Vibha Dixit, a 33-year-old professional, works late into the night and wakes up late. Her work hours are erratic and there is the constant race to stay a step ahead of her competitors and move up the professional ladder. Work is stressful and leaves no time for herself. She hasn’t exercised in months because “there is no time for exercise,” she says. Bouts of acidity have become common and she is putting on weight. Her doctor has declared she is a potential diabetic and is at risk for heart disease.
The problem with Dixit is clearly her sedentary lifestyle. Physical inactivity can have serious implications for people’s health. The World Health Organization (WHO) has time and again warned that a sedentary lifestyle could be among the 10 leading causes of death and disability. It increases the causes of mortality, doubles the risk of cardiovascular disease, diabetes, and obesity, and increases the risk of colon cancer, high blood pressure, osteoporosis, lipid disorders, depression and anxiety.
According to WHO, 60 to 85 per cent of people in the world, from both developed and developing countries, lead sedentary lifestyles, making it one of the more serious, yet insufficiently addressed, public health problems of our time. It is estimated that nearly two-thirds of children are also insufficiently active, with serious implications for their future health. Added to Dixit’s sedentary lifestyle is her poor diet and late night eating habits. She has to incorporate moderate physical activity for up to 30 minutes every day, tobacco cessation, and healthy nutrition.

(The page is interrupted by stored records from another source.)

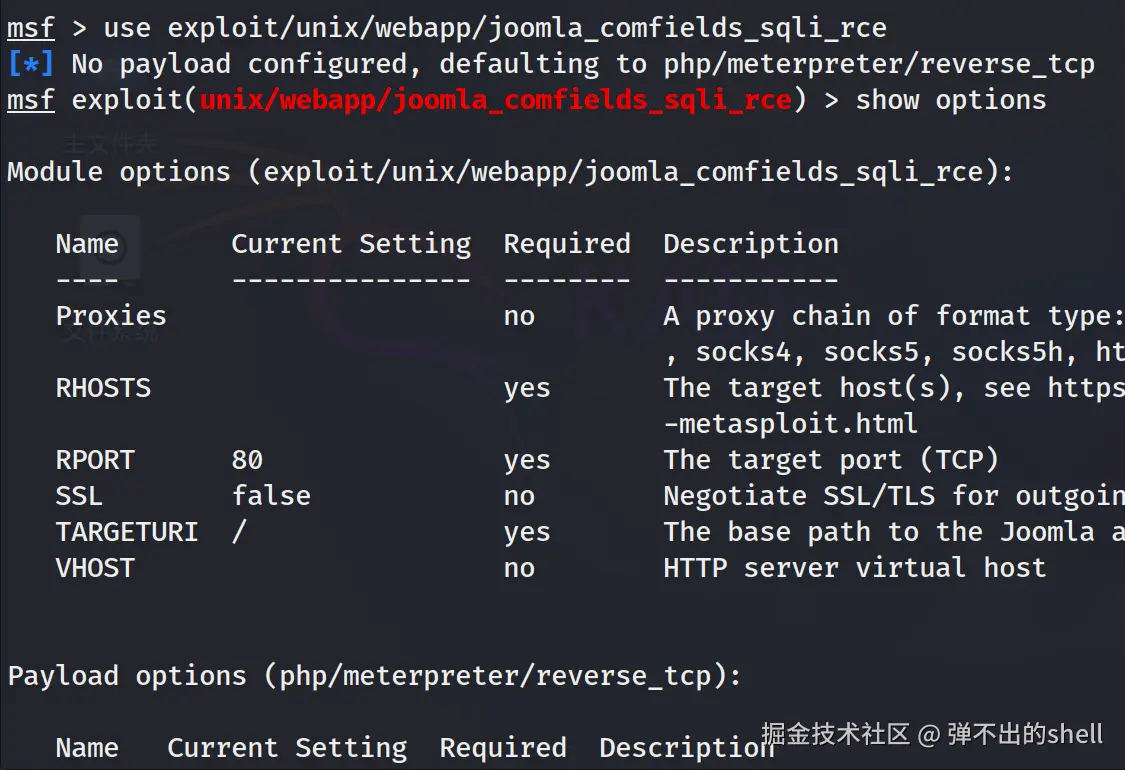This screenshot has width=1125, height=770.
Task: Select the Proxies option name
Action: click(x=111, y=316)
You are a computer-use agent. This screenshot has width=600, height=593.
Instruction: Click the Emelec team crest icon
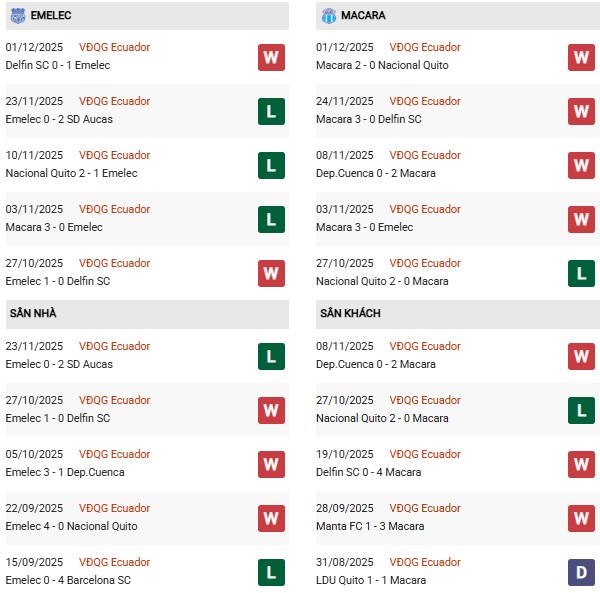(x=18, y=16)
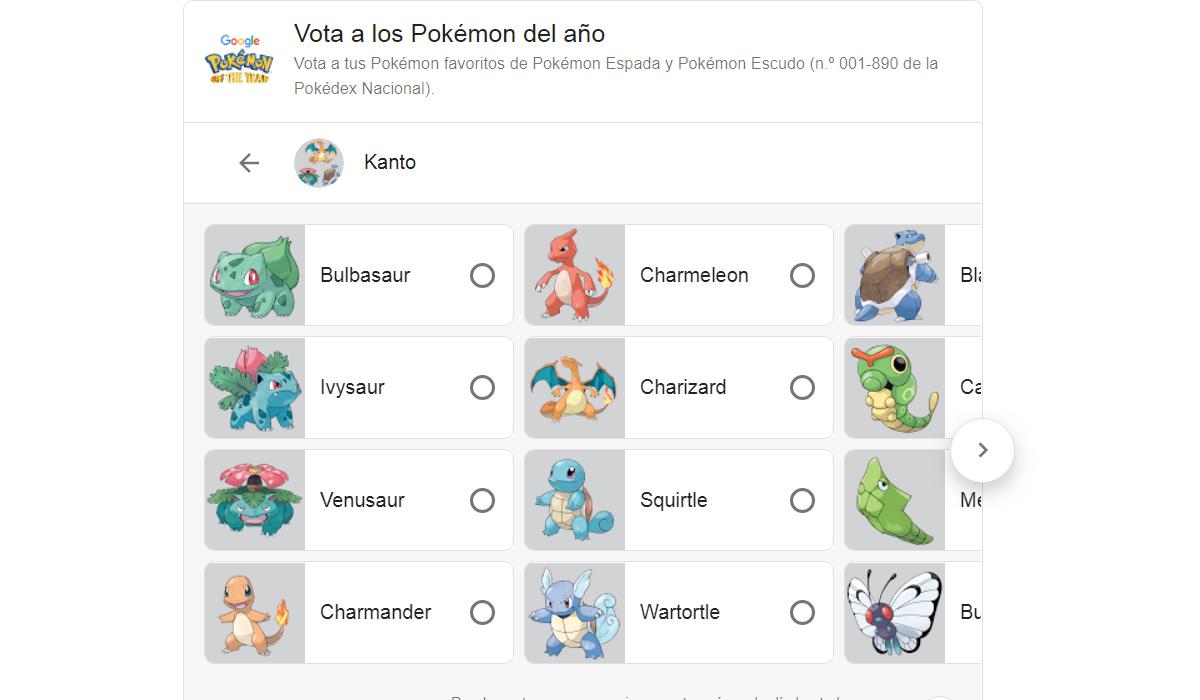Viewport: 1200px width, 700px height.
Task: Vote for Charmeleon using its radio button
Action: tap(803, 275)
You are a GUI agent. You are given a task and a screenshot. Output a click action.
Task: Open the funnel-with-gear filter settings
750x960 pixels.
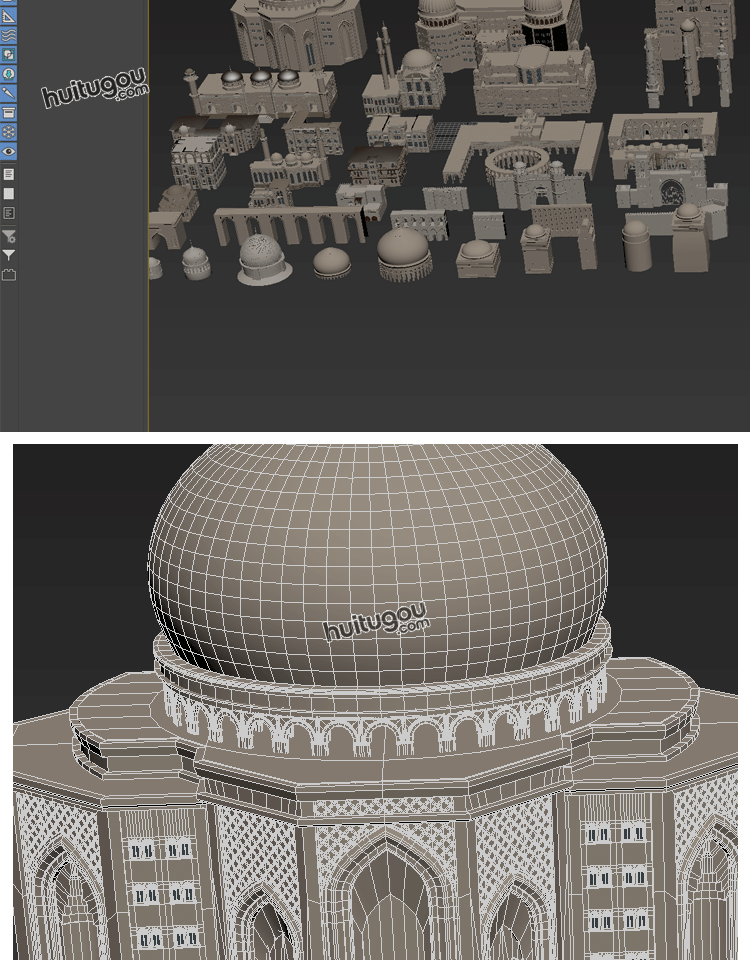coord(8,237)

She could also check for genetic risk. Her lifestyle, coupled with high levels of stress, put her at risk for diabetes. According to the American Diabetes Association, the risk of developing type-2 diabetes is:
- One in seven, if one of your parents was diagnosed with diabetes before the age of 50.
- One in 13, if one of your parents was diagnosed after the age of 50.
- One in two, if both your parents have diabetes.
She should immediately check for measurable indicators and get into self-monitoring mode about her health. These are body mass index (BMI), high blood pressure, elevated triglycerides and cholesterol levels.
The good news for Dixit is that the Diabetes Prevention Program study, a large study of people at high risk for diabetes, has suggested that weight loss and increased physical activity can prevent or delay type 2 diabetes. Blood glucose levels also return to normal in some cases.
Eat right and sleep well: Eat a low-sugar, high-protein balanced diet. Sleep is a critical recovery period. So you might want to cut down on the late dinner post work, but best to not cut down on your sleep.
Practise some form of exercise: Not having time to exercise is the most outdated excuse in the world. A 40-minute walk, always using the stairs, and getting up from your work desk every half hour are all easily possible.
Use breathing techniques: When racing thoughts keep you from falling asleep or you wake up in the night and can’t get back to sleep, learn some methods of breathing from a yoga guru. If you have time, on your day off, go for a yoga class or sign up for some form of group rejuvenation activity.
Schedule your day: We think that if we work the full eight to 10 hours, we’ll get more done. Instead, productivity goes down and stress levels go up. The better approach is to eliminate interruptions. International studies have shown that if we have intense concentration for about 90 minutes, followed by a brief period of recovery, we can clear the build-up of stress and rejuvenate ourselves.
Self-monitor your major health indicators: This is the best way to be healthy.